WORK REQUIRED = Everything in the data must be repeated exactly, apart from the pictures, which are left out.

>>

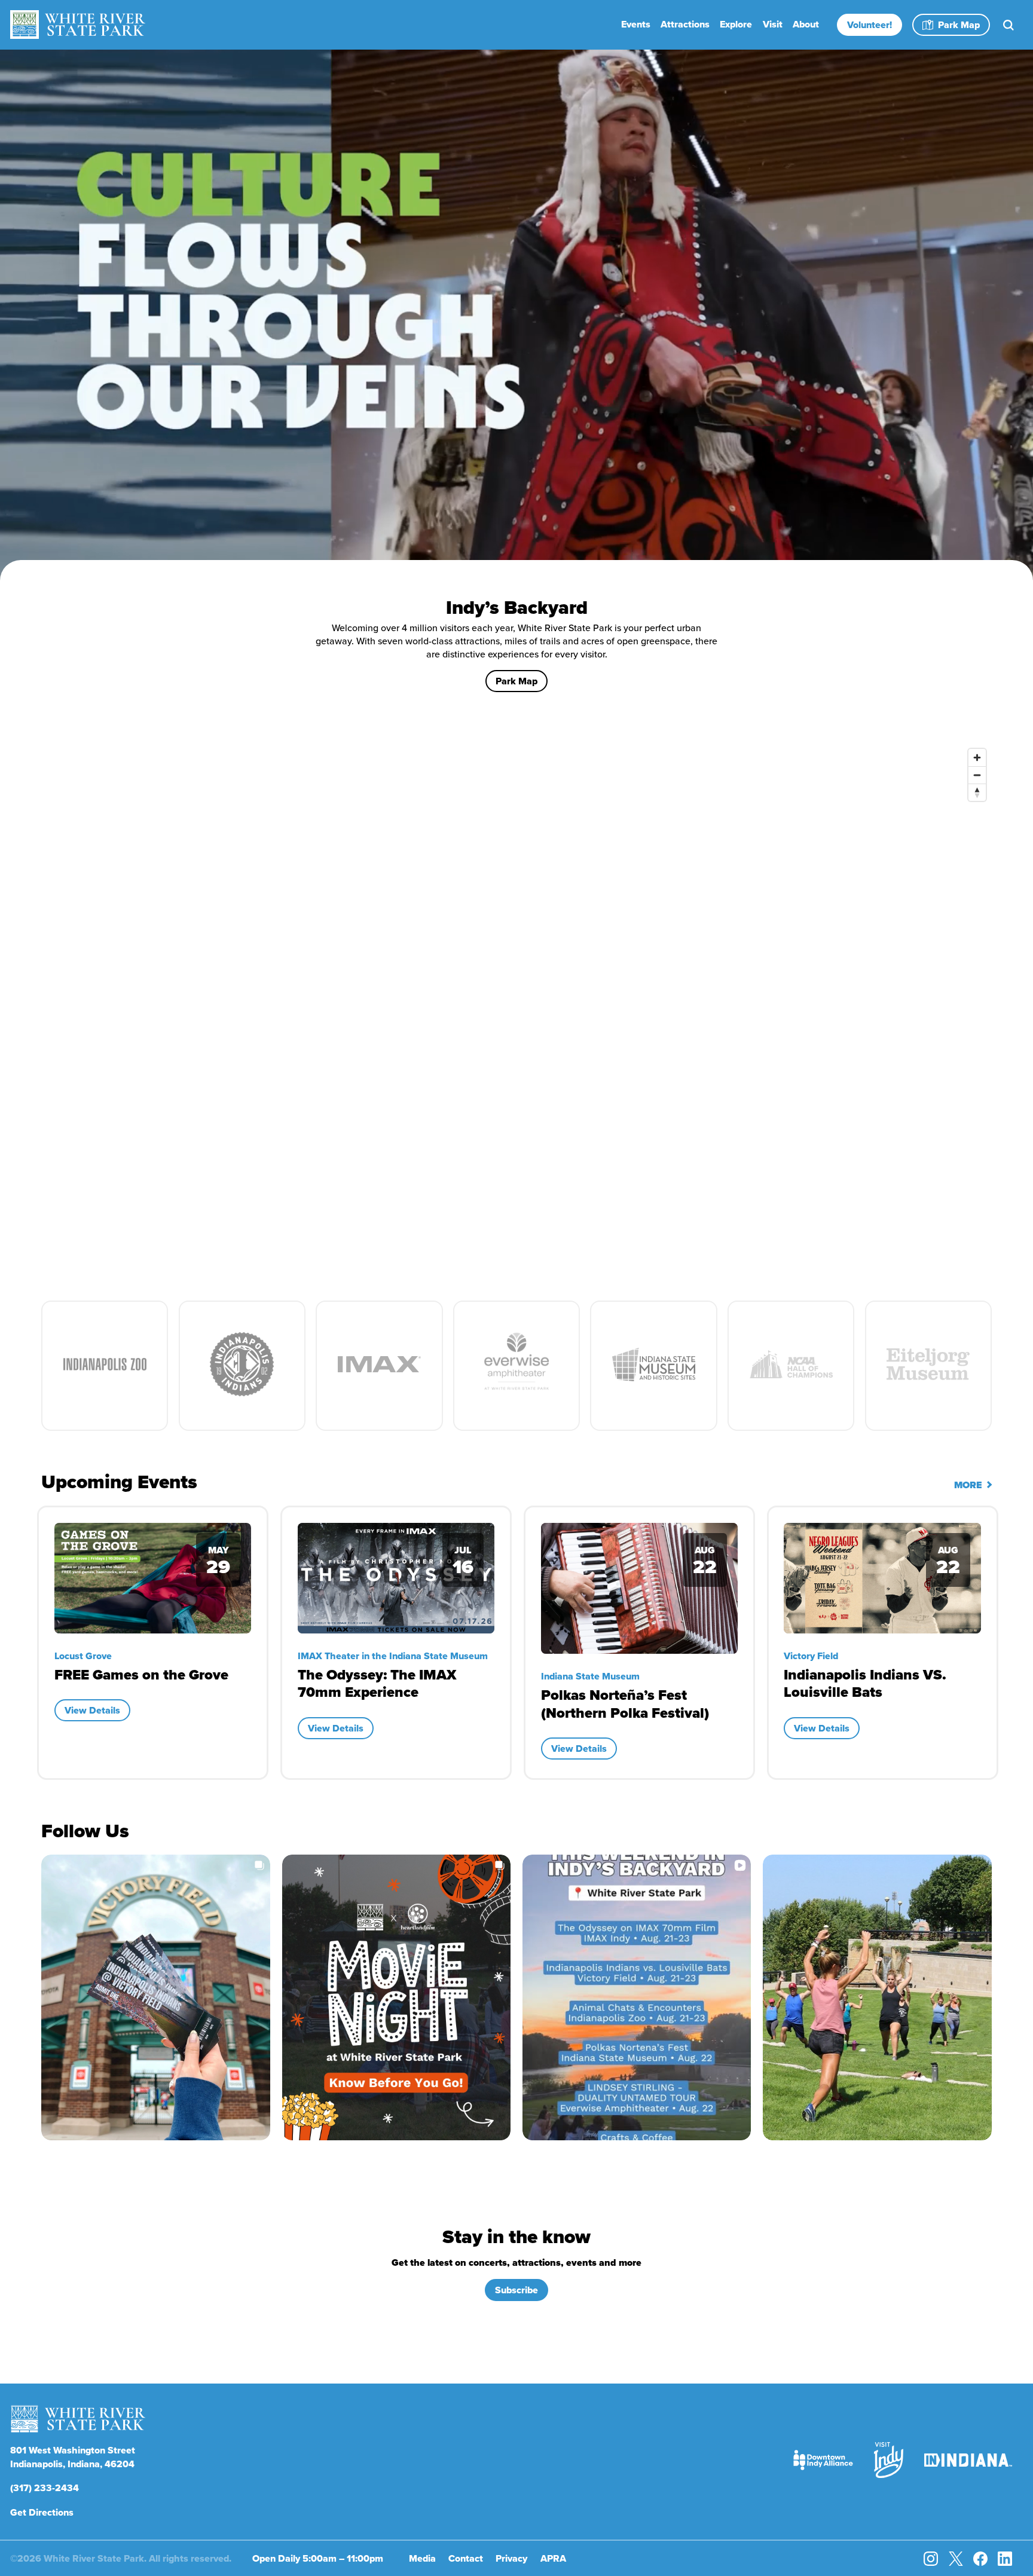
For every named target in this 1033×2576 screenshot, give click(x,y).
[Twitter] (956, 2558)
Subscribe (516, 2290)
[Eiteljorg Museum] (928, 1365)
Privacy (511, 2558)
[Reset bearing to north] (977, 792)
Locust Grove (569, 1656)
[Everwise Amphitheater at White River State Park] (516, 1365)
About (806, 24)
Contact (465, 2558)
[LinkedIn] (1005, 2558)
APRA (553, 2558)
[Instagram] (931, 2558)
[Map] (516, 1001)
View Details (92, 1728)
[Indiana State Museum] (653, 1365)
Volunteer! (869, 25)
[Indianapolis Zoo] (104, 1365)
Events (635, 24)
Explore (736, 24)
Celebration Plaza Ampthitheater (856, 1656)
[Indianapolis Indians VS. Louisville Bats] (152, 1578)
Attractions (685, 24)
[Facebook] (980, 2558)
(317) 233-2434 (44, 2488)
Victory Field (81, 1656)
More (969, 1485)
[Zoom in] (977, 757)
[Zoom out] (977, 775)
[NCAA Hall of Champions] (791, 1365)
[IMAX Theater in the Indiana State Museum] (379, 1365)
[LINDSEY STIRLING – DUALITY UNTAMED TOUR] (395, 1574)
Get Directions (42, 2512)
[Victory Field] (242, 1365)
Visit (773, 24)
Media (422, 2558)
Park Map (959, 25)
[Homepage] (78, 25)
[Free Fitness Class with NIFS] (882, 1578)
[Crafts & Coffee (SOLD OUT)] (638, 1578)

<<

RESPONSE AREA =
For every named target in this 1033×2576 screenshot, give click(x,y).
[Twitter] (956, 2558)
Subscribe (516, 2290)
[Eiteljorg Museum] (928, 1365)
Privacy (511, 2558)
[Reset bearing to north] (977, 792)
Locust Grove (569, 1656)
[Everwise Amphitheater at White River State Park] (516, 1365)
About (806, 24)
Contact (465, 2558)
[LinkedIn] (1005, 2558)
APRA (553, 2558)
[Instagram] (931, 2558)
[Map] (516, 1001)
View Details (92, 1728)
[Indiana State Museum] (653, 1365)
Volunteer! (869, 25)
[Indianapolis Zoo] (104, 1365)
Events (635, 24)
Explore (736, 24)
Celebration Plaza Ampthitheater (856, 1656)
[Indianapolis Indians VS. Louisville Bats] (152, 1578)
Attractions (685, 24)
[Facebook] (980, 2558)
(317) 233-2434 (44, 2488)
Victory Field (81, 1656)
More (969, 1485)
[Zoom in] (977, 757)
[Zoom out] (977, 775)
[NCAA Hall of Champions] (791, 1365)
[IMAX Theater in the Indiana State Museum] (379, 1365)
[LINDSEY STIRLING – DUALITY UNTAMED TOUR] (395, 1574)
Get Directions (42, 2512)
[Victory Field] (242, 1365)
Visit (773, 24)
Media (422, 2558)
Park Map (959, 25)
[Homepage] (78, 25)
[Free Fitness Class with NIFS] (882, 1578)
[Crafts & Coffee (SOLD OUT)] (638, 1578)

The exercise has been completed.